Examples

Code snippets to help use kdb+ and cloud storage.

To run some of the commands it will be necessary to have your cloud vendor cli installed.

Amazon Web Services Microsoft Azure Google Cloud Platform

Creating data on Cloud Storage

In order for data to to be migrated to the cloud it must first be staged locally on a POSIX filesystem. This is because KX Insights Cores does not support writing to cloud storage using the traditional set and other write functions.

To migrate the below database to a cloud storage account. Using a sample database

d:2021.09.01+til 20
{[d;n]sv[`;.Q.par[`:test/db/;d;`trade],`]set .Q.en[`:test/;([]sym:`$'n?.Q.A;time:.z.P+til n;price:n?100f;size:n?50)];}[;10000]each d

This will create the below structure

test/.
├── db
│   ├── 2021.09.01
│   ├── 2021.09.02
│   ├── 2021.09.03
│   ├── 2021.09.04
│   ├── 2021.09.05
│   ├── 2021.09.06
│   ├── 2021.09.07
│   ├── 2021.09.08
│   ├── 2021.09.09
│   ├── 2021.09.10
│   ├── 2021.09.11
│   ├── 2021.09.12
│   ├── 2021.09.13
│   ├── 2021.09.14
│   ├── 2021.09.15
│   ├── 2021.09.16
│   ├── 2021.09.17
│   ├── 2021.09.18
│   ├── 2021.09.19
│   └── 2021.09.20
└── sym

The below functions can be used to create a storage account and copy the database to the newly created storage account

AWS Azure GCP

Documentation provided here

For example

## create bucket
aws s3 mb s3://mybucket --region us-west-1

## copy database to bucket
aws s3 cp test/* s3://mybucket/ --recursive

Documentation provided here

For example

## create bucket
az group create --name <resource-group> --location <location>
az storage account create \
    --name <storage-account> \
    --resource-group <resource-group> \
    --location <location> \
    --sku Standard_ZRS \
    --encryption-services blob

az ad signed-in-user show --query objectId -o tsv | az role assignment create \
    --role "Storage Blob Data Contributor" \
    --assignee @- \
    --scope "/subscriptions/<subscription>/resourceGroups/<resource-group>/providers/Microsoft.Storage/storageAccounts/<storage-account>"

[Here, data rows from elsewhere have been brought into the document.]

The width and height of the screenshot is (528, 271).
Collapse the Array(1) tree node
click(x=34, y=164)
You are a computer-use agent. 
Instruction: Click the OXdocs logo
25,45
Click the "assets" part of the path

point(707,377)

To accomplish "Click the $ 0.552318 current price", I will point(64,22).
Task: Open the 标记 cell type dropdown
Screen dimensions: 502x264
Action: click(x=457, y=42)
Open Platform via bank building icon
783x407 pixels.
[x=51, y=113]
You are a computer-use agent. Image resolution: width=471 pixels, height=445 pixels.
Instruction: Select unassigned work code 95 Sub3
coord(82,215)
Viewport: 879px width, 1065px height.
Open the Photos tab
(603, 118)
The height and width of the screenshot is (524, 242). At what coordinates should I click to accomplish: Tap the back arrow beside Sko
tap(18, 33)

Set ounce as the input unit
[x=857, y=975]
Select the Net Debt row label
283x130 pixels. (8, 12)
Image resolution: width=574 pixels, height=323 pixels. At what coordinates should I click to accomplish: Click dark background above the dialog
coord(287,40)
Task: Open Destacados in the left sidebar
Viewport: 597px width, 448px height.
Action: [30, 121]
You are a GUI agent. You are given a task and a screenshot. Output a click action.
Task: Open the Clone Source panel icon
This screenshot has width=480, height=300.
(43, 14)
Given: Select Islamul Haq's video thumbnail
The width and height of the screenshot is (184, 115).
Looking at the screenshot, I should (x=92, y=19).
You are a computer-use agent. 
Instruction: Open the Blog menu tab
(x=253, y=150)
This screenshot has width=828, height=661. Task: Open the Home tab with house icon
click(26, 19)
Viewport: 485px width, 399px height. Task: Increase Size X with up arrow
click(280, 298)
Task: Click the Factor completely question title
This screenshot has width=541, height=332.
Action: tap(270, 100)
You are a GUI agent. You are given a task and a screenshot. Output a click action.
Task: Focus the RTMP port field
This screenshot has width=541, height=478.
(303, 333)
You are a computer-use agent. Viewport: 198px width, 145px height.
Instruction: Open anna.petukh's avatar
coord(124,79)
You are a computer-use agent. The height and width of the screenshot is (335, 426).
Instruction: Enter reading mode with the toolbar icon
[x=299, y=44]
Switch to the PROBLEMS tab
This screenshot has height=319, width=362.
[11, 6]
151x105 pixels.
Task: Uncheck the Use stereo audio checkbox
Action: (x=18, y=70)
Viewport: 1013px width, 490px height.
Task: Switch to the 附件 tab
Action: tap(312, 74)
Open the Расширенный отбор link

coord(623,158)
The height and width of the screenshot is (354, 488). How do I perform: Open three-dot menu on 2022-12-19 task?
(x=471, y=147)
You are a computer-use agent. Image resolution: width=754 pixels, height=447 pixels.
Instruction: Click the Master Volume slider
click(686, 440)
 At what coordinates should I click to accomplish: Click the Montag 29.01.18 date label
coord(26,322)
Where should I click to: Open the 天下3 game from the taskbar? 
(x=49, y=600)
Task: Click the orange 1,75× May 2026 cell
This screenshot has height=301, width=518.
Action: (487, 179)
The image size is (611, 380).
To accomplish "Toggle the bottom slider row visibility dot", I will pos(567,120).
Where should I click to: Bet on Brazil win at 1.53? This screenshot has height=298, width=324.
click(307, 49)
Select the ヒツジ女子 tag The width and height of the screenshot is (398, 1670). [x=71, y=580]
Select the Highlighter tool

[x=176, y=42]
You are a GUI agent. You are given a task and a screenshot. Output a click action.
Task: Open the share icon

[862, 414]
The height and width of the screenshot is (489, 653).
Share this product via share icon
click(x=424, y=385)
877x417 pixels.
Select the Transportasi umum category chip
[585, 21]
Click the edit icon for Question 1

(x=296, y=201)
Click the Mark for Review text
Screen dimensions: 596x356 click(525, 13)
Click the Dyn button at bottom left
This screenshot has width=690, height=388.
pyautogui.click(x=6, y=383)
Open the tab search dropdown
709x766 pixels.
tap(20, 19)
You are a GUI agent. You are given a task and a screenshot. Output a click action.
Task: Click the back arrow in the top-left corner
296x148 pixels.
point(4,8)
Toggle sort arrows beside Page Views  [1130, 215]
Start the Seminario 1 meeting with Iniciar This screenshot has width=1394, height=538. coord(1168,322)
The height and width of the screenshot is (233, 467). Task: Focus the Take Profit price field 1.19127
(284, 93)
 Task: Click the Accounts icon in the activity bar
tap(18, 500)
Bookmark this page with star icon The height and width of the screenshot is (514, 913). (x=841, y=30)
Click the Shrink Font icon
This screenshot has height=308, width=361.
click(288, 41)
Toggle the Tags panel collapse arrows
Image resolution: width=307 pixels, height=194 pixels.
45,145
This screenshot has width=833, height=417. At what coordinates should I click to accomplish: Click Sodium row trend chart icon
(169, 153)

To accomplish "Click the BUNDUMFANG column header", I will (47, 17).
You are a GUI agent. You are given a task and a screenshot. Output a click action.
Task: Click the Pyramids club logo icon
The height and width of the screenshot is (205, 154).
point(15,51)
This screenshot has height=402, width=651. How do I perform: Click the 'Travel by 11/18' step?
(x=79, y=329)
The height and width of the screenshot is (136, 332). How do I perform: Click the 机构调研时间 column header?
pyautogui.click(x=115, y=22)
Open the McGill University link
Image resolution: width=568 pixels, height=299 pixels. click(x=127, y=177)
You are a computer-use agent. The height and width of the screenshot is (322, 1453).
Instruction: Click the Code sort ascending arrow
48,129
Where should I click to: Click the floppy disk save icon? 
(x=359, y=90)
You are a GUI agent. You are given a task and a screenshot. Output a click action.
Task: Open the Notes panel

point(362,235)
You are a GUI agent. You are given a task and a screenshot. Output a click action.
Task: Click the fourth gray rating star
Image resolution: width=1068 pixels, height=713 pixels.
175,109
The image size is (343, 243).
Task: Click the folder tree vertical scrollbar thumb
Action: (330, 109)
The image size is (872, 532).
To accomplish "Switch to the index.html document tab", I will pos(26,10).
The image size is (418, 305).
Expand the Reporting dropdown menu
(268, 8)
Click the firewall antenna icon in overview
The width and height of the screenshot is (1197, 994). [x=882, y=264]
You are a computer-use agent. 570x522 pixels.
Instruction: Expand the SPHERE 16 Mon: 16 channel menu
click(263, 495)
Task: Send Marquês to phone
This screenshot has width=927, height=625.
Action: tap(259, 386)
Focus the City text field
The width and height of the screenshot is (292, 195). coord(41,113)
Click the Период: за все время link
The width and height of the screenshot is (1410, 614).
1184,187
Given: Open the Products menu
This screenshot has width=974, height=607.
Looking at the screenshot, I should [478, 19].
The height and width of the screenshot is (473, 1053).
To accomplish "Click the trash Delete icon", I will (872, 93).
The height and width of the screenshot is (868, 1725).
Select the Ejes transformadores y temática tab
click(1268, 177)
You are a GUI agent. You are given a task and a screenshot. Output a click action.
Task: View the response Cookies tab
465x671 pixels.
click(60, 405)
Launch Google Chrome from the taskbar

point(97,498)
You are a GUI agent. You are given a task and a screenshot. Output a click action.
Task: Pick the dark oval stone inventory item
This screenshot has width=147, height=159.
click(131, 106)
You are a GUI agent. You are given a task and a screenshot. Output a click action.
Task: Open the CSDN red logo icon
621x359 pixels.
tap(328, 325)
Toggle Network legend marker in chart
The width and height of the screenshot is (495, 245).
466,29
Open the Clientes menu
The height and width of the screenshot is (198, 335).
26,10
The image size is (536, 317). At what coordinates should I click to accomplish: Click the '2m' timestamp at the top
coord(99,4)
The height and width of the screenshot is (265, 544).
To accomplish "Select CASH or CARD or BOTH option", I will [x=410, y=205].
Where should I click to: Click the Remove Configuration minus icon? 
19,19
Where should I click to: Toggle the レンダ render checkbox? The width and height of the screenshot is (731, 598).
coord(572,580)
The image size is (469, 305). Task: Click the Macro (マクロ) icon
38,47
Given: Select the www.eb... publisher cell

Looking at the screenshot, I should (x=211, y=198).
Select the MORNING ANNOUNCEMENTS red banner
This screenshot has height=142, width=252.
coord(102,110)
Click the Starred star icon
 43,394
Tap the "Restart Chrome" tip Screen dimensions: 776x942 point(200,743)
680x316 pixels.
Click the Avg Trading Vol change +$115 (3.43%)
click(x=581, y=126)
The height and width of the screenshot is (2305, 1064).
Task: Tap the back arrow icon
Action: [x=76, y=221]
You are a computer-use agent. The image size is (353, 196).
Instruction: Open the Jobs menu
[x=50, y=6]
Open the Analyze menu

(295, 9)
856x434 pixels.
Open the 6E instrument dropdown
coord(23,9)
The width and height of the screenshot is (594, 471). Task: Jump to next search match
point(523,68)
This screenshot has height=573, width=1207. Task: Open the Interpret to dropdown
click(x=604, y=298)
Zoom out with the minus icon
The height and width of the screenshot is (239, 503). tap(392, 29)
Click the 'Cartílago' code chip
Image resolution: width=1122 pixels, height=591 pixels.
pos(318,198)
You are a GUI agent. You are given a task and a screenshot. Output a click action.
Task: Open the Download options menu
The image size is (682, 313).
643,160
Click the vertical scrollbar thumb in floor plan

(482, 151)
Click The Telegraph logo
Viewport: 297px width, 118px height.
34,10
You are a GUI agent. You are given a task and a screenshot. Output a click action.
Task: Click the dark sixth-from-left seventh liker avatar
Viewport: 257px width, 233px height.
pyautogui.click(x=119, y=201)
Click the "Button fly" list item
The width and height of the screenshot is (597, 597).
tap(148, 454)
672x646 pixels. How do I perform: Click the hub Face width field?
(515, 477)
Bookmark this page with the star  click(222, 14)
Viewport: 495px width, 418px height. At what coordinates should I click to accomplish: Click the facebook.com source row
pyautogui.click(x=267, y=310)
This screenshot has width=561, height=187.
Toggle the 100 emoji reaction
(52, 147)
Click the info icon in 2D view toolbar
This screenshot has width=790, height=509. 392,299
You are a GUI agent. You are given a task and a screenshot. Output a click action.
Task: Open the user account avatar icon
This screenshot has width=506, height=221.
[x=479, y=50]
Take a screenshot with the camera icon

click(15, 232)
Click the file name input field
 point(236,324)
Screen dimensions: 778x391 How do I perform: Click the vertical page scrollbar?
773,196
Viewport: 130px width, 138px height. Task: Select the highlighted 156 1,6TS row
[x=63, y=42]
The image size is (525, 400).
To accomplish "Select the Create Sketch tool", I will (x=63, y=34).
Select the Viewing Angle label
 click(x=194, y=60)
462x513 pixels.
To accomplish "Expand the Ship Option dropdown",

az storage container create \
    --account-name <storage-account> \
    --name <container> \
    --auth-mode login

## copy database to bucket
az storage blob upload \
    --account-name <storage-account> \
    --container-name <container> \
    --name helloworld \
    --file helloworld \
    --auth-mode login

Documentation provided here

For example

## create bucket
gsutil mb -p PROJECT_ID -c STORAGE_CLASS -l BUCKET_LOCATION -b on gs://BUCKET_NAME

## copy database to bucket
gsutil cp -r OBJECT_LOCATION gs://DESTINATION_BUCKET_NAME/

Deleting data from Cloud Storage

Deleting data on Cloud Storage should be a rare occurence but in the event that such a change is needed, the below steps should be followed

Offline any hdb reader processes that are currently using the storage account
Remove any caches created by the kxreaper application
Delete the data from the storage account using

AWS Azure GCP

Deleting objects

Batch Deleting objects

Deleting objects

Recreate the inventory file(if used)
Online the reader processes making sure they are reloaded to pick up the new inventory file and drop any metadata caches using drop command

Changing data on Cloud Storage

Altering data e.g. changing types, adding columns etc will require the same steps as deleting data. Once the reader processes have been taken offline, the changes will be able to happen safely bearing in mind that in order to change data, it will first need to be copied from the storage account, amended and the copied back to the appropriate path using a cloud cli copy command.

Creating inventory JSON

Instructions to create and use the inventory file can be found here

Combining Cloud and Local Storage in a single HDB

The addition of the object store library allows clients to extend their tiering strategies to cloud storage. In some instances it will be necessary to query data that has some partitions on a local POSIX filesystem and other partitions on cloud storage. To give a kdb+ process access to both datasets the par.txt can be set as below

AWS Azure GCP

s3://mybucket/db
/path/to/local/partitions

Note: if multple storage accounts are added they must be in the same AWS region.

ms://mybucket/db
/path/to/local/partitions

gs://mybucket/db
/path/to/local/partitions

Note that multiple local filesystems and storage accounts can be added to par.txt.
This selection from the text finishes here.